Eating fried fast food or other high-fat foods like chocolate once in a while as a special treat is fine--but try to split an order with a friend or order a small portion.


Myth: Fish has no fat or cholesterol.

Fact: Although all fish has some fat and cholesterol, most fish is lower in saturated fat and cholesterol than beef, pork, chicken, and turkey. Fish is a good source of protein. Types of fish that are higher in fat (like salmon, mackerel, sardines, herring, and anchovies) are rich in omega-3 fatty acids. These fatty acids are being studied because they may be linked to a lower risk for heart disease. Grilled, baked, or broiled fish (instead of fried) can be part of a healthy weight-loss plan.


Myth: High-protein/low-carbohydrate diets are a healthy way to lose weight.

Fact: A high-protein/low-carbohydrate diet provides most of your calories each day from protein foods (like meat, eggs, and cheese) and few calories from carbohydrate foods (like breads, pasta, potatoes, fruits, and vegetables).

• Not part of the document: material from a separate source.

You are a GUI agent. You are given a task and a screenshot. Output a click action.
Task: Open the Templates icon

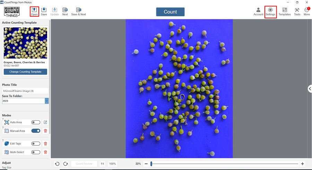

People often get bored with these diets because they crave the plant-based foods they are not allowed to have or can have only in very small amounts. These diets often lack key nutrients found in carbohydrate foods.

Many of these diets allow a lot of food high in fat, like bacon and cheese. High-fat diets can raise blood cholesterol levels, which increases a person's risk for heart disease and certain cancers.

High-protein/low-carbohydrate diets may cause rapid weight loss--but most of it is water weight and lean muscle mass--not fat. You lose water because your kidneys try to get rid of the excess waste products of protein and fat, called ketones that your body makes.

This is not a healthy way to lose weight. It overworks your kidneys and can cause dehydration and headaches. It can also make you feel nauseous, tired, weak and dizzy. A buildup of ketones in your blood (called ketosis) can cause your body to produce high levels of uric acid, which is a risk factor for gout (a painful swelling of the joints) and kidney stones. Ketosis can be very risky for pregnant women and people with diabetes.

By following a reduced-calorie diet that is well-balanced between carbohydrates, proteins, and fats, you will still lose weight, and you will be more likely to keep the weight off.


Myth: Dairy products are fattening and unhealthy.

Fact: Dairy products have many nutrients your body needs. They have calcium to help children grow strong bones and to keep adult bones strong and healthy. They also have vitamin D to help your body use calcium, and protein to build muscles and to help organs work properly.

Low-fat and nonfat dairy products are as nutritious as whole milk dairy products, but they are lower in fat and calories. Choose low-fat or nonfat milk, cheese and yogurt.

For people who can't digest lactose (a type of sugar found in milk and other dairy products), lactose-free dairy products can be used. These are also good sources of protein and calcium. If you are sensitive to some dairy foods, you may still be able to eat others, like yogurt, hard cheese, evaporated skim milk, and buttermilk. Other good sources of calcium are dark leafy vegetables (like spinach), calcium-fortified juice, bread, and soy products (like tofu), and canned fish with soft bones (like salmon).

Many people are worried about eating butter and margarine. Eating a lot of foods high in saturated fat has been linked to high blood cholesterol levels and a greater risk of heart disease. Research suggests that high amounts of "trans fat" - formed when vegetable oil is hardened to become margarine or shortening - can also cause high blood cholesterol levels. Foods high in fat, like butter and margarine, should be used in small amounts.